Updates can be found here: https://github.com/netconf-wg/tls-client-server/commit/d2af1d7707095f2ad977b804d0f9e13024489ab4 <https://github.com/netconf-wg/tls-client-server/commit/d2af1d7707095f2ad977b804d0f9e13024489ab4>

K.


PS: below are other comments from my previous reply.   Some are still open in my mind, but otherwise will be considered dropped.

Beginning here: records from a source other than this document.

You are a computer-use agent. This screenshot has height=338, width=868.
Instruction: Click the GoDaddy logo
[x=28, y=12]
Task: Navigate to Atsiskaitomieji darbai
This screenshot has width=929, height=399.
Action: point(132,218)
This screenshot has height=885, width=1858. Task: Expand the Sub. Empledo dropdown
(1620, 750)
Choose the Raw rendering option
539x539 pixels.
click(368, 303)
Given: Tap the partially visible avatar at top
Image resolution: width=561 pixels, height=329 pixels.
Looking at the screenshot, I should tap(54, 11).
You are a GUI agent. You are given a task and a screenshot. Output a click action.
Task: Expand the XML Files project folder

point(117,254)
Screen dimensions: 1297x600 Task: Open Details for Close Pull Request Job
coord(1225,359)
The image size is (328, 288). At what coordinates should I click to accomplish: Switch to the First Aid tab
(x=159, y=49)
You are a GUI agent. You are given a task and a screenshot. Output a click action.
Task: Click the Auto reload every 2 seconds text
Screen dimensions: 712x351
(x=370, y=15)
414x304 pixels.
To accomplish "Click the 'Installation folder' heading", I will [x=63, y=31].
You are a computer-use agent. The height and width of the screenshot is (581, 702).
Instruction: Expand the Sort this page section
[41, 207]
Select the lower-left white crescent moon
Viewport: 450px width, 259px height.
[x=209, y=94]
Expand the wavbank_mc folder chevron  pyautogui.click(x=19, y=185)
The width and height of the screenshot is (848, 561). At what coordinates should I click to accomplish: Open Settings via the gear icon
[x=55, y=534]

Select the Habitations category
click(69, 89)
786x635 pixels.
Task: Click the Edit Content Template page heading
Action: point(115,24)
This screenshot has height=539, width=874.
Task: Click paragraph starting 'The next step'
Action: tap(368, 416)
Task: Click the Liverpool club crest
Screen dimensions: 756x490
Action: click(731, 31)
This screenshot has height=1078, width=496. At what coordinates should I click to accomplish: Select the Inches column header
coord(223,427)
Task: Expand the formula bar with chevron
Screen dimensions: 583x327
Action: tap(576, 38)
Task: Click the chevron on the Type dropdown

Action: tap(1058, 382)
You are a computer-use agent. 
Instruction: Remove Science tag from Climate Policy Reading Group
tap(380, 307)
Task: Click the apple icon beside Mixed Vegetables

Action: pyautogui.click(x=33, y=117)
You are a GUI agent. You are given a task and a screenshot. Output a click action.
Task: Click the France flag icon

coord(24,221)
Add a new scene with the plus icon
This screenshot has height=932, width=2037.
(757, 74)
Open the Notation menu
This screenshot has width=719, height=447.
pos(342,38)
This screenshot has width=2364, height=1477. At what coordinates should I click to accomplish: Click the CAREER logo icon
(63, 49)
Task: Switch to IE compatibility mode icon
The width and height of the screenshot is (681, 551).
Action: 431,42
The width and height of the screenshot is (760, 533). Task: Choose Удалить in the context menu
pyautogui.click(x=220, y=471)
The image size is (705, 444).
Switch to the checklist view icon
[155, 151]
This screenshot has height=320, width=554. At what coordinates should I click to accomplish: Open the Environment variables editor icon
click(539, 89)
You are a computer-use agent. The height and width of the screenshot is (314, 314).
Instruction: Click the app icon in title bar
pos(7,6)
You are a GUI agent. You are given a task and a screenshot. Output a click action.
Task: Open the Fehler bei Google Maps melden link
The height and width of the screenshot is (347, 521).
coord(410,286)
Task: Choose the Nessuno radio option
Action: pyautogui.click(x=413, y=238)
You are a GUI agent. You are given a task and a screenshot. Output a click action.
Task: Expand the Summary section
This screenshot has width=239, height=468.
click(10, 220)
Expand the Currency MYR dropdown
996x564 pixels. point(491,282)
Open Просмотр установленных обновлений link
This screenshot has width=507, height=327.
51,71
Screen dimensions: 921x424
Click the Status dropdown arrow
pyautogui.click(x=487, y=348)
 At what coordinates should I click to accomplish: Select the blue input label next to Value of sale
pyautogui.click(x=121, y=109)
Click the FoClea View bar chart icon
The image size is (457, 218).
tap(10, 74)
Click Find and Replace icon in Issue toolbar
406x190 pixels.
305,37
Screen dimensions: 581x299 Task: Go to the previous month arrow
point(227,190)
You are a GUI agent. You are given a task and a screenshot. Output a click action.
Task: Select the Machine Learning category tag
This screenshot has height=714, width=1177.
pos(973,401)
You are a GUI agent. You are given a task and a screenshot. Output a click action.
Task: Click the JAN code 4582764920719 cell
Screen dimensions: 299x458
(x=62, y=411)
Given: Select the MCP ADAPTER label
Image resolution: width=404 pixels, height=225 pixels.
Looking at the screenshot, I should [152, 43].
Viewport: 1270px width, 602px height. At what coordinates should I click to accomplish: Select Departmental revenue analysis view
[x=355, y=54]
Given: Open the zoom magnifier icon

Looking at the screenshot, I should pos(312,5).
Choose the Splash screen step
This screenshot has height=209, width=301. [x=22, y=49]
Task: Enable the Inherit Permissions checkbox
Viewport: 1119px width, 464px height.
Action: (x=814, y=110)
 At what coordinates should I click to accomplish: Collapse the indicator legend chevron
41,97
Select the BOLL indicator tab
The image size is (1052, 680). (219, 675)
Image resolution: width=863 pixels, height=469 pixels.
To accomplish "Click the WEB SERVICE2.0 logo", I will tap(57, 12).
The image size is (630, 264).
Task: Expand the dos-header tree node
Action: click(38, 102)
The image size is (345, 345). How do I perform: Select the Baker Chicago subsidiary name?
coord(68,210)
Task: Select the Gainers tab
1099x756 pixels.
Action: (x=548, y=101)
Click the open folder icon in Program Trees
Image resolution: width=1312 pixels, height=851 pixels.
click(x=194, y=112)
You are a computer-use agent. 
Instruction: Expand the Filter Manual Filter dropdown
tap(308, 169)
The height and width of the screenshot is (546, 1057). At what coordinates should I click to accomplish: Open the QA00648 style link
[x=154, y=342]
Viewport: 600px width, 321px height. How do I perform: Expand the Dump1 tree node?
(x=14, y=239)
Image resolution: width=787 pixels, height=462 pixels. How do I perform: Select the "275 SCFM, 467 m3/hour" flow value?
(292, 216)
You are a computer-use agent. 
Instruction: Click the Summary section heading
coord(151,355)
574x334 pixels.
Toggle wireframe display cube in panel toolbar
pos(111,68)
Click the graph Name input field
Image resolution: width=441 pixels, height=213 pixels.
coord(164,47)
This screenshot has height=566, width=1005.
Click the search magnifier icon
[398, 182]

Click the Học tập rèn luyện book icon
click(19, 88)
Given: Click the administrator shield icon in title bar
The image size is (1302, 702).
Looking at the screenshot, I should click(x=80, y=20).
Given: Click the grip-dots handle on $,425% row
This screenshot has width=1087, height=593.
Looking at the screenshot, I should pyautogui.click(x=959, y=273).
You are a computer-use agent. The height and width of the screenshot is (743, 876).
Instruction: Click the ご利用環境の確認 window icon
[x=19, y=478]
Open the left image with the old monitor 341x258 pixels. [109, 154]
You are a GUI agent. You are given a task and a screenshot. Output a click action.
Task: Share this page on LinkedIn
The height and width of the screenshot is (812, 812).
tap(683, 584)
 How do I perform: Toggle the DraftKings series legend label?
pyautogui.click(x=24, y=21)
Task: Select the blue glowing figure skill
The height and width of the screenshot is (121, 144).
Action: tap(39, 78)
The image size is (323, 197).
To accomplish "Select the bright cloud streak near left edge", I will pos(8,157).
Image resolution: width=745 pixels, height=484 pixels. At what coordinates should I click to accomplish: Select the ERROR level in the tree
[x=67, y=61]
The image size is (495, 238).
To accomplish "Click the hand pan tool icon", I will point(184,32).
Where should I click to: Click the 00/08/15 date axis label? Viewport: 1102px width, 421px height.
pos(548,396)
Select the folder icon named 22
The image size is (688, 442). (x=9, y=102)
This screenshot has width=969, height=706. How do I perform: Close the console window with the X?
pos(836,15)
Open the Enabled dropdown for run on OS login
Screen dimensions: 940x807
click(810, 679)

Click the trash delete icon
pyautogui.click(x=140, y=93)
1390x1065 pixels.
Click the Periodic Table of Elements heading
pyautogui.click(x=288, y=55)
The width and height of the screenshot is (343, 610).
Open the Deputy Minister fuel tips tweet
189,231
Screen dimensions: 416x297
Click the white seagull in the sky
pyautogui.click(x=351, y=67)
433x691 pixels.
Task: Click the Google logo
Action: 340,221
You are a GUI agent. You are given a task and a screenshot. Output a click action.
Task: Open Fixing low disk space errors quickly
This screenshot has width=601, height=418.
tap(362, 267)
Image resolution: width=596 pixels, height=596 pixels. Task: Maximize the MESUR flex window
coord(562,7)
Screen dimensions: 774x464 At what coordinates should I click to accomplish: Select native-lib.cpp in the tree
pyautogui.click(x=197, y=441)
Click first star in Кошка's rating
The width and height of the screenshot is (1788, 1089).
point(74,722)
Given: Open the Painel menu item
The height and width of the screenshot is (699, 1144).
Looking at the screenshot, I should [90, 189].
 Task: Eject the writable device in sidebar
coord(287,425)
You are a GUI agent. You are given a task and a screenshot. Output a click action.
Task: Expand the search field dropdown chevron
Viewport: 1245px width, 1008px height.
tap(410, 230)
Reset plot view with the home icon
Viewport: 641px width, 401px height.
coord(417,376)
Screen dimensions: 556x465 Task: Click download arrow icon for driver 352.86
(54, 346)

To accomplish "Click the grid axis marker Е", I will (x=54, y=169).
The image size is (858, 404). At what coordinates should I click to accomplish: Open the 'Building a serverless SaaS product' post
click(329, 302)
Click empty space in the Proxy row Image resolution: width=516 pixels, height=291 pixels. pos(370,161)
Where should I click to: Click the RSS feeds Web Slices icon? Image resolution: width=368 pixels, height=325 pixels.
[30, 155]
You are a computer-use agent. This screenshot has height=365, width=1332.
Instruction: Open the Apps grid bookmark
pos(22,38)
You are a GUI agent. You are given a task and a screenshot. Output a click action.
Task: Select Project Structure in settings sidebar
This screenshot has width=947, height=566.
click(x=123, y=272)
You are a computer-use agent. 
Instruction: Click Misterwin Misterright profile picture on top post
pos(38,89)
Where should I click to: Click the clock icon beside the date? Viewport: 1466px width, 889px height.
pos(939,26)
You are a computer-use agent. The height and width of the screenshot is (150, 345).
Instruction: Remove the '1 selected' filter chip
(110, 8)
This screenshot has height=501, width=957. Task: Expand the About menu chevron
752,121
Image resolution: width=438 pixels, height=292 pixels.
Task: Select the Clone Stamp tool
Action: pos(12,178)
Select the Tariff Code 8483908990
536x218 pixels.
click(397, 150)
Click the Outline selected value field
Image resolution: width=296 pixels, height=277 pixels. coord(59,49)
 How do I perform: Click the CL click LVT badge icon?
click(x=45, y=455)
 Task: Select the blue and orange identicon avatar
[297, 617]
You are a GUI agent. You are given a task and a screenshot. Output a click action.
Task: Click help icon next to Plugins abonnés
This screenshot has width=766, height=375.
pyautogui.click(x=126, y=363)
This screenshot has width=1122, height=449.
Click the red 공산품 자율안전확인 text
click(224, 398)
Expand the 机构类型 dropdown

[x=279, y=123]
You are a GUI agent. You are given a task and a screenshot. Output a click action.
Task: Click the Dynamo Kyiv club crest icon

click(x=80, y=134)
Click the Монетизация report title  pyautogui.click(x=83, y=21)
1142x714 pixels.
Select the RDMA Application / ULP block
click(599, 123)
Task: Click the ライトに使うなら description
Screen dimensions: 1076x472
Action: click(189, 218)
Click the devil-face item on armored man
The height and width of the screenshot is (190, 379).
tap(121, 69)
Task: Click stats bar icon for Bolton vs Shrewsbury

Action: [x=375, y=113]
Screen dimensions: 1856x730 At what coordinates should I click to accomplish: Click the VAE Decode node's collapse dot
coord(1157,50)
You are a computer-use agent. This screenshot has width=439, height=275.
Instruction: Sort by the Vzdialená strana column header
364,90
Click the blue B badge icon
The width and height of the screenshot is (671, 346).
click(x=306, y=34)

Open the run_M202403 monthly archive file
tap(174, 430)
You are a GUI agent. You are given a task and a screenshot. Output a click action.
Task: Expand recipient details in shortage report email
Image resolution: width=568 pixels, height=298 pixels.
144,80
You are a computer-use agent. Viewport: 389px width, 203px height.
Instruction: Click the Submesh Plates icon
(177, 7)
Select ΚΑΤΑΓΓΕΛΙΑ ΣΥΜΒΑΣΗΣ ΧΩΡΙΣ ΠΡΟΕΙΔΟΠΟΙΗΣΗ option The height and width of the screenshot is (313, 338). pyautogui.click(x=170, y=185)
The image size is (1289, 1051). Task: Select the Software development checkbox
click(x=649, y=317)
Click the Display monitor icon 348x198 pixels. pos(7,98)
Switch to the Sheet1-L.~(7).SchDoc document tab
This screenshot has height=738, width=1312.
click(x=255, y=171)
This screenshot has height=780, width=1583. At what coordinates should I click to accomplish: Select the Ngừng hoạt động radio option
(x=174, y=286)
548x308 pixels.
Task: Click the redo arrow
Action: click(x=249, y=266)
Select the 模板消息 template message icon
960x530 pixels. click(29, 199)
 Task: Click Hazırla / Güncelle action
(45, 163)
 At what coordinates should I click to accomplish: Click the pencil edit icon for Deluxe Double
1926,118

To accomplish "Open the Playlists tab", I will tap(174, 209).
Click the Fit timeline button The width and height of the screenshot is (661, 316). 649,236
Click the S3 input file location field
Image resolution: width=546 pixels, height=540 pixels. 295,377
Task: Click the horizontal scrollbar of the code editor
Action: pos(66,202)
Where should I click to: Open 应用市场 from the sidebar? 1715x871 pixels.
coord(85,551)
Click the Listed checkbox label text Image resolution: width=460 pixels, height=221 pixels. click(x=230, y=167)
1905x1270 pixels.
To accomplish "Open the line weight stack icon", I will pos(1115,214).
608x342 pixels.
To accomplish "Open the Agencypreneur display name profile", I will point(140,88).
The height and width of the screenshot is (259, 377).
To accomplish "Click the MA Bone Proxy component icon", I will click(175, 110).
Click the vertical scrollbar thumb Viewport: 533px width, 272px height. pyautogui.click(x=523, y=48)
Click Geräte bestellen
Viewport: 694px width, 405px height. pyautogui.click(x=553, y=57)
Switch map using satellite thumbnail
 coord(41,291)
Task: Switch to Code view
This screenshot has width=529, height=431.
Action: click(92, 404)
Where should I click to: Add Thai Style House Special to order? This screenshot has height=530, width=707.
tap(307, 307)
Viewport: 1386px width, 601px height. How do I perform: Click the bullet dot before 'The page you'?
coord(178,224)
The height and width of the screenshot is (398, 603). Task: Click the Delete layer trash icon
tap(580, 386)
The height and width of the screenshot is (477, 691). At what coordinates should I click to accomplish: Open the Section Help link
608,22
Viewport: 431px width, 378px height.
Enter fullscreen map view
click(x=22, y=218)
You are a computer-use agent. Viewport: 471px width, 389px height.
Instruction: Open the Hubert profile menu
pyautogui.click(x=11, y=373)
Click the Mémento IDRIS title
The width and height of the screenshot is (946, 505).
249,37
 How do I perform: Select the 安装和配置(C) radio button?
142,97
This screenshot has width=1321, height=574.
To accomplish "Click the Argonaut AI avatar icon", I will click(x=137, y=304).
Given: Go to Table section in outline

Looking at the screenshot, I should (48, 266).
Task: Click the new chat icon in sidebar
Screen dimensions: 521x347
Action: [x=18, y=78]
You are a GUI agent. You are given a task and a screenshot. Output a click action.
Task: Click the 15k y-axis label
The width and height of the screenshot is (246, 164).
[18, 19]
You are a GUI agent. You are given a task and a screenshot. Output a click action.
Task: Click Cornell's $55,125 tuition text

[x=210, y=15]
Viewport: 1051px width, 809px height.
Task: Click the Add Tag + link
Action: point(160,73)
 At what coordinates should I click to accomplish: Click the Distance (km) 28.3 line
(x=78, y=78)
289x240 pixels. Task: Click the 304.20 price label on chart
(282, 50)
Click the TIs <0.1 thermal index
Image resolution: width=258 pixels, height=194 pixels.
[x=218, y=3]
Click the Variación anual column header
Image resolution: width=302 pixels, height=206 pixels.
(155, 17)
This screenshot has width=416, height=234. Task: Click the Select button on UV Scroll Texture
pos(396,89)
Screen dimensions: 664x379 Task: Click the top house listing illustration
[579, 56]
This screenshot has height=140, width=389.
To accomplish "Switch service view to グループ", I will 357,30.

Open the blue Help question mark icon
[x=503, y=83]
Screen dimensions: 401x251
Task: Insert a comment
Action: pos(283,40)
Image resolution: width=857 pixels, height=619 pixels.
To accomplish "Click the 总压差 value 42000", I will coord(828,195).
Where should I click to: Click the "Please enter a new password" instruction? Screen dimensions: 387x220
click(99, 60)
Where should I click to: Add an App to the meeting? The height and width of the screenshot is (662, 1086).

>> I was all for ditching any mention of 1.1 and 1.0 if only for the extra complication.
> 
> By “was all for”, do you mean that you’re no longer?  That is, that “supporting” all versions is fine?
> 
> 
> 
>>  I no longer recall where 1.2 differs from its predecessors e.g. extensions incorporated in the base, signature algorithms, and it is probably overkill to find the relevant references for those older versions and adding them to the YANG as well but do think something needs adding in the body of the I-D to the effect that support for 1.0, 1.1 is partial, identity for the version number but not details of cipher suites, relevant RFC and so on.
> 
> Would you suggest adding said comment to the above paragraph?
> 
> 
> 
>> s.2
>> This model supports both TLS1.2 and TLS1.3
>> Ah, no, TLS1.2 and TLS1.3 but not TLS1.0 or TLS1.1
> 
> Do you mean that the sentence is incorrect because the model does support 1.0 and 1.1?  Perhaps simple remove the sentence altogether in light of the above new paragraph?
> 
> 
> 
>> s.2.1.1
>> Features
>> tls-1_0
>> tls-1_1
>> tls-1_2
>> tls-1_3
>> Ah no, it may not support 1.0 and 1.1 but it ........ for them but I know not what.
> 
> I don’t understand this comment.
> 
> 
> 
>> 2.2
>> an example for 1.1 and 1.2 but not 1.3; interesting.
> 
> That example is completely arbitrary IMO but, alas, it was created by Gary Wu, who is listed as a “Contributor”, but we haven’t heard from in a long time since...
> 
> 
> 
>> Reverse engineering the YANG I find that that 'Version 1.0 is supported', 'Version 1.1 is supported'.
> 
> Correct.  All the versions as “supported”; all but 1.3 are NOT RECOMMENDED.  Is this a problem?
> 
> 
> 
>> hello-params-grouping
>> Only 1.2 is referenced as indeed is repeatedly the case in the YANG modules
>> 
>> Mmm I dunno!
> 
> Again, 1.2 *was* “current” before and so everything just pointed to it, assuming that it is a superset of 1.0 and 1.1?  We could just replace all refs to “1.2” with “1.3” and call it a day, but I don’t know if that would be technically accurate.
> 
> 
> 
>> I want the Introduction to set the scene which subsequent sections expand on and that I see as lacking.  Support fot 1.0 and 1.1 would, for me, catering for the different cipher suites that they have.
> 
> So we need to define additional ciphersuites for 1.0 and 1.1 or dump support for those protocol versions?
> 
> 
> 
>> In passing, I was wrong about public keys.  I misread the statement that only certificates and PSK are supported in TLS1.3, forgetting that certificate(255) is a public key!
> 
> Gotcha
> 
> 
>> Tom Petch
> 
> THANK YOU!
> 
> Updates can be found in https://github.com/netconf-wg/tls-client-server/commit/b94588b5a33c0852cfacbc415ca0a626bc1c5763.
> 
> K.
> 
> 
> 
>